Pada akhir perjalanannya, kisah Kitta Kafadaru diselesaikan dengan sempurna. Perasaan lega dan bahagia menyeruak  memenuhi ruang-ruang batin begitu selesai membacanya. Oh, tapi bahagia atau tidak, kembali lagi kepada orang yang membacanya. Bisa saja kisah ini dianggap berakhir sedih karena Kitta Kafadaru kemudian dikisahkan sudah tiada. Namun, masih ada Malika Kafadaru –anak angkat Kitta Kafadaru- yang merasakan bahagia ketika menapaki lagi jalan menuju ke Kofa, jadi tak ada salahnya kalau kita juga berbahagia untuknya.

Miracle Journey memiliki latar yang kaya. Pengisahan waktu, tempat dan suasana begitu terperinci dan membawa pembaca untuk masuk ke dalam cerita. Merasakan gelap terangnya hari, panas dinginnya cuaca, pahit dan nelangsanya episode kehidupan, misteri, keharuan, ketakjuban akan keajaiban, juga kegembiraan serta kebahagiaan.  Dalam novel ini dituturkan pula soal asal-usul Suku Manggarai serta perebutan kekuasaan antara Kesultanan Bima dan Kesultanan Gowa yang menambah khazanah pengetahuan pembaca. 

Kisah perjalanan Kitta Kafadaru mengingatkan kembali bahwa hidup menawarkan berbagai pilihan. Tak ada siapapun yang menentukan sedih dan bahagia selain diri sendiri. Mengingatkan bahwa selalu ada keajaiban dalam perjalanan hidup ini. Mengingatkan bahwa sebuah kebaikan akan berbalas pada kebaikan berikutnya entah dari siapa.

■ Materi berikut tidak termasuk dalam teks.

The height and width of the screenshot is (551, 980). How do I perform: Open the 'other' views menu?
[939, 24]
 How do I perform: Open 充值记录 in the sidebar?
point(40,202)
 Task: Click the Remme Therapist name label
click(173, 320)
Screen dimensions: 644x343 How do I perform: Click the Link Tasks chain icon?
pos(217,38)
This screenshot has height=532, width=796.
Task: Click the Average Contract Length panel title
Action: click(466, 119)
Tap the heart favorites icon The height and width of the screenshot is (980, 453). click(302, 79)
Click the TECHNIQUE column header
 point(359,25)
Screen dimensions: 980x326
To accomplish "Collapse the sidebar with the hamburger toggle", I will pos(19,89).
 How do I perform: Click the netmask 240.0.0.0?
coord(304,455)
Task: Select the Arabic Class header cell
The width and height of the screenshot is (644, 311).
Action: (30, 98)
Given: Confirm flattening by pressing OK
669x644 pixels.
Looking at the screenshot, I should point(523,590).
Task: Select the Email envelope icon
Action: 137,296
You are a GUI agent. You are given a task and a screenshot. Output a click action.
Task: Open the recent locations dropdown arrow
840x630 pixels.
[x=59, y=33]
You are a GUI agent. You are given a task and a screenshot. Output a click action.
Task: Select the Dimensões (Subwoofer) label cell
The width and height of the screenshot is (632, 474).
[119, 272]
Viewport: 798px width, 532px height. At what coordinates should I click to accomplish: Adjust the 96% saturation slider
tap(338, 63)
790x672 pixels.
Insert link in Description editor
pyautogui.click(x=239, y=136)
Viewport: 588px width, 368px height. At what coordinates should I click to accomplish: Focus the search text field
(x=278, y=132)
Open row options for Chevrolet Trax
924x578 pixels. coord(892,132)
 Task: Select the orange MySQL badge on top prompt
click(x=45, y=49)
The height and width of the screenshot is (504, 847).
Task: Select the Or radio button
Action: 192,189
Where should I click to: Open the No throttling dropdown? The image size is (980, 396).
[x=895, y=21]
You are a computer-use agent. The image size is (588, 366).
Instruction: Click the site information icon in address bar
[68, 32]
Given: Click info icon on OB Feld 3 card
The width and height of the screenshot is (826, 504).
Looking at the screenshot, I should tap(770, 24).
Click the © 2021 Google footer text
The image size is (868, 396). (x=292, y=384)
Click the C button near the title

Mengingatkan bahwa keajaiban dapat ditemui semua orang dalam kehidupannya.
Di sela kilau keajaiban kisah Kitta Kafadaru, ada beberapa hal yang mengganggu yakni masalah penggunaan bahasa Indonesia: penulisan kata berimbuhan, pilihan kata serta kesejajaran bentuk dan makna kalimat. Novel bukan sekadar reka cerita. Novel juga menjadi salah satu sarana dalam berkembangnya sebuah bahasa. Novel juga memiliki andil untuk memberikan pemahaman tentang kebahasaan kepada pembacanya dan diharapkan bisa menumbuhkan sikap positif , dalam hal ini, terhadap bahasa Indonesia. 

Editor atau penyunting adalah pihak yang bertanggungjawab untuk membantu penulis dalam menyajikan karyanya kepada khalayak. Ada kalanya penyunting menerima naskah yang sangat sempurna dan dapat segera meneruskannya ke proses produksi. Namun dapat juga penyunting perlu melakukan diskusi intensif dengan penulis untuk membuat naskah menjadi lebih baik. Penyunting selayaknya bekerja secara cermat dengan ketelitian tingkat tinggi dalam memeriksa sebuah naskah, baik secara substansial editing yakni menyunting substansi materi buku; maupun  mechanical editing yakni menyunting buku dari sisi kebahasaan semisal struktur kalimat, ejaan, diksi, dan sebagainya. 

Substansial editing dari novel ini dapat dibilang bagus atas hasil cerita yang tersaji. Namun, mechanical editing yang dilakukan atas novel ini dapat dibilang masih kurang digarap dengan serius sebab masih ditemukan berbagai kekeliruan. Padahal sebelum dicetak mestinya masih ada editor pembantu yang meneliti proof (naskah siap cetak) yang memastikan sebuah naskah bebas dari kesalahan. 

**

Novel ini hanya bisa dinikmati perlahan. Bebaskan terlebih dahulu segala belenggu pikiran, lalu turutlah berjalan di sisi Kitta Kafadaru, rasakan keajaiban-keajaiban yang dijumpainya. Dan ketika Kitta Kafadaru sudah tiada, maka kita sendirilah yang akan berhadapan dengan keajaiban-keajaiban itu!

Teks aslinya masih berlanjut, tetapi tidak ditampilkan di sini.